Psychological and traditional approaches essential to healing process
“Using counselling sessions, art and acting“, former abductees, child soldiers and child victims of war are being rehabilitated and reintegrated back into their communities in war-torn Uganda. The Children of War Center in Gulu, operated by World Vision Canada, has helped to rehabilitate more than 15,000 children. Many of the children arriving at the center exhibit post-traumatic stress symptoms. Says Dirk Booy, executive director of World Vision Canada, of the children at the center:
They come to us traumatized, stigmatized, some of them experienced signs of post-traumatic stress. The centre works with them on these issues helping them draw out their experiences and get back to a normal routine.

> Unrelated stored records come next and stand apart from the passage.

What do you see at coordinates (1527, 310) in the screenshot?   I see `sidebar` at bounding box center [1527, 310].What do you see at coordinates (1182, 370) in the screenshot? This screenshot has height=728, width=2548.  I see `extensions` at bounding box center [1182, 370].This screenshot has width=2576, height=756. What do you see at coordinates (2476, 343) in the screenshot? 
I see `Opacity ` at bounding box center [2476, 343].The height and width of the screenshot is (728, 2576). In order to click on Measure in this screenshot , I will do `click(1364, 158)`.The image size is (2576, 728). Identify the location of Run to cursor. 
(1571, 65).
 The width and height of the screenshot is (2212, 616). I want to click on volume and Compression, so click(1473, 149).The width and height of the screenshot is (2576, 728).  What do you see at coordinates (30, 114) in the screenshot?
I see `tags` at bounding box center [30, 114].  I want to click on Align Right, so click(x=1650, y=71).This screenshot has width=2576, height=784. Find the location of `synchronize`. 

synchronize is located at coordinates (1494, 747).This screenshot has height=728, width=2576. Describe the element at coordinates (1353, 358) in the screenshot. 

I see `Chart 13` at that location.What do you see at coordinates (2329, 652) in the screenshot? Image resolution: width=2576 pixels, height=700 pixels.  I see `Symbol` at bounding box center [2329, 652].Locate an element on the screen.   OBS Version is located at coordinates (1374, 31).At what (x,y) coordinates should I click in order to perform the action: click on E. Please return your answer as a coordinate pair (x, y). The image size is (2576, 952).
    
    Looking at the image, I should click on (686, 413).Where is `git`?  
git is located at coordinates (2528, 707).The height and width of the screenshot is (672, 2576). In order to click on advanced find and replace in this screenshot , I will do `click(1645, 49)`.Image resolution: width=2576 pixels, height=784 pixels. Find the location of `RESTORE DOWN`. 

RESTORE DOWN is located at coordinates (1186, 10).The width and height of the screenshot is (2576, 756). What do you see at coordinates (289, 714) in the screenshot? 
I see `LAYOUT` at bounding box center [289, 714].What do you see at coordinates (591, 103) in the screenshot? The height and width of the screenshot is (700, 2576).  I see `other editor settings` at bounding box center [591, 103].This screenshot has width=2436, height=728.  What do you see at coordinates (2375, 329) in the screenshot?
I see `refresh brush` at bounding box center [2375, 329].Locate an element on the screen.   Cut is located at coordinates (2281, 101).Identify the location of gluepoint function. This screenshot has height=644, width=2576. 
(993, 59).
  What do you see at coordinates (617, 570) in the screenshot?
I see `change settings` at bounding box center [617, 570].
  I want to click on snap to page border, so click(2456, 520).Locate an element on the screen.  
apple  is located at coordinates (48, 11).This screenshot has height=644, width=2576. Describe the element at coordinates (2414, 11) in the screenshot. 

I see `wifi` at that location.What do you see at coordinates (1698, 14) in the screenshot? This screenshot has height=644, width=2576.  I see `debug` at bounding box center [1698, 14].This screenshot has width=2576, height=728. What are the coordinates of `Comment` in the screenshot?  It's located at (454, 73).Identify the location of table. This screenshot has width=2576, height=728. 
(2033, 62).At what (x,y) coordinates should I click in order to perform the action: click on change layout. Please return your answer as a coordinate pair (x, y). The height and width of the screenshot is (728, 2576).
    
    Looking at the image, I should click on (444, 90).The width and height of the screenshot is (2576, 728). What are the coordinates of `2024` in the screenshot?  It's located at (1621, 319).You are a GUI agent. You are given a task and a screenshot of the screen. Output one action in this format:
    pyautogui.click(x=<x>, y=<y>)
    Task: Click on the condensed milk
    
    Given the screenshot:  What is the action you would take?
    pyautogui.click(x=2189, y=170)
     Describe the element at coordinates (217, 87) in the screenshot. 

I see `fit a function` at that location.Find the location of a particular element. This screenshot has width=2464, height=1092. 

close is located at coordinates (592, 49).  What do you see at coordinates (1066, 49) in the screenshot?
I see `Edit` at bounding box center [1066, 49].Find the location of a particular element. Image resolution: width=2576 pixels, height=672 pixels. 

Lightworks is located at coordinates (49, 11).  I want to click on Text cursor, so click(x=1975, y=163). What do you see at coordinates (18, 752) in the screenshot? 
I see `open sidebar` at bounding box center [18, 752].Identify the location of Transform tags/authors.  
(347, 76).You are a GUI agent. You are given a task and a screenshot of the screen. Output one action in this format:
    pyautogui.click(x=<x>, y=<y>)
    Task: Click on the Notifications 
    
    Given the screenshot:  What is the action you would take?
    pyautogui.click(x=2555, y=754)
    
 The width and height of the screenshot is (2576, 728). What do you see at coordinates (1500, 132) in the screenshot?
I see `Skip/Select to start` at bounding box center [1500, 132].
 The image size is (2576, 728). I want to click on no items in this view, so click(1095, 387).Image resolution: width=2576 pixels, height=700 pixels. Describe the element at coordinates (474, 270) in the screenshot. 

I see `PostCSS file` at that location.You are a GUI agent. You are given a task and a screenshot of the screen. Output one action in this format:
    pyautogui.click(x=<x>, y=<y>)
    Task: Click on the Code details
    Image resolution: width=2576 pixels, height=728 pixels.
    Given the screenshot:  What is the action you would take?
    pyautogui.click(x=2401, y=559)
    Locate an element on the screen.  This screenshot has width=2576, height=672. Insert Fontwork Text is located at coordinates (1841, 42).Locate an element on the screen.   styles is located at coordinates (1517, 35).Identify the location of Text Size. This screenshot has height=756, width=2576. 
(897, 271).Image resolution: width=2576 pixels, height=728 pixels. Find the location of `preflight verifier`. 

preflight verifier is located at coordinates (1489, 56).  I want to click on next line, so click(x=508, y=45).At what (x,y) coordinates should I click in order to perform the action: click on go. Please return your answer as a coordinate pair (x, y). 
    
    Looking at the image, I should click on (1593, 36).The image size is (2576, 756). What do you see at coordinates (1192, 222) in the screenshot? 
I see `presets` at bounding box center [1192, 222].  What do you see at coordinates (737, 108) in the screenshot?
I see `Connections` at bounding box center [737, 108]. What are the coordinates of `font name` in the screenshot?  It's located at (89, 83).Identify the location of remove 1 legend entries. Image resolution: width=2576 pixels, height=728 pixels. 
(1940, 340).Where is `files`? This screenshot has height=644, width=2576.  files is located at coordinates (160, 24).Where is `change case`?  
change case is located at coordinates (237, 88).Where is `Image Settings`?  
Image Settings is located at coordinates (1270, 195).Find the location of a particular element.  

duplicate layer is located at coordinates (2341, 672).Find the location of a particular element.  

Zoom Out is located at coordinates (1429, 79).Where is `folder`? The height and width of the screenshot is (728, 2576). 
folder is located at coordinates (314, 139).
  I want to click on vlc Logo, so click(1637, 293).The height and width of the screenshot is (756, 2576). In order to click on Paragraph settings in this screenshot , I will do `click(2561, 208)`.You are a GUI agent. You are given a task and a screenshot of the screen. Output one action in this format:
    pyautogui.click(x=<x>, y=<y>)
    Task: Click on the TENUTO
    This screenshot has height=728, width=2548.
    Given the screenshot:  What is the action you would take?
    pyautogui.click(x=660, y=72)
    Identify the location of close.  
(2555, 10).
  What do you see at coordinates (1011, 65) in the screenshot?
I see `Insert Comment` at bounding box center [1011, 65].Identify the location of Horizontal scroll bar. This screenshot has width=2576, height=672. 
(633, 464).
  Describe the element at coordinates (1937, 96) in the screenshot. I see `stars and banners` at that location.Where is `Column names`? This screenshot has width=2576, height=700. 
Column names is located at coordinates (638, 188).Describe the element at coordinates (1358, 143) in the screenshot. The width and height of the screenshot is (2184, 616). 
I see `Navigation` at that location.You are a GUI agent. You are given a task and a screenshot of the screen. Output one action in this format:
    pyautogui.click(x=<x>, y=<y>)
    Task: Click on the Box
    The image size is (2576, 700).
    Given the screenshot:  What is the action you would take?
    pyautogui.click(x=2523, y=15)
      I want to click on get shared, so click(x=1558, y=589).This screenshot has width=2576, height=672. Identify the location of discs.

The decades long war in Uganda has produced a prodigious number of child soldiers; estimates range from a minimum of 25,000 to close to 60,000. Most have been abducted by the Lord’s Resistance Army and forced to serve as soldiers, laborers and sex slaves.
According to Booy, a combination of of modern science and traditional cleansing practices are essential to the children’s healing process. Says Marc and Craig Kielburger from Free the Children, ”the process of rehabilitation and giving them a new life is complicated and requires personal and cultural forgiveness.” For example, there is the egg ceremony in Uganda.
The egg ceremony has a distinct purpose in acknowledging the foreign elements that crushed the community and the child. In addition, the child must jump over two twigs. The first, called the layibi, is used to open the granary, symbolizing a return to where one once ate. The second, from the opobo tree, is traditionally used to make soap. It represents cleansing.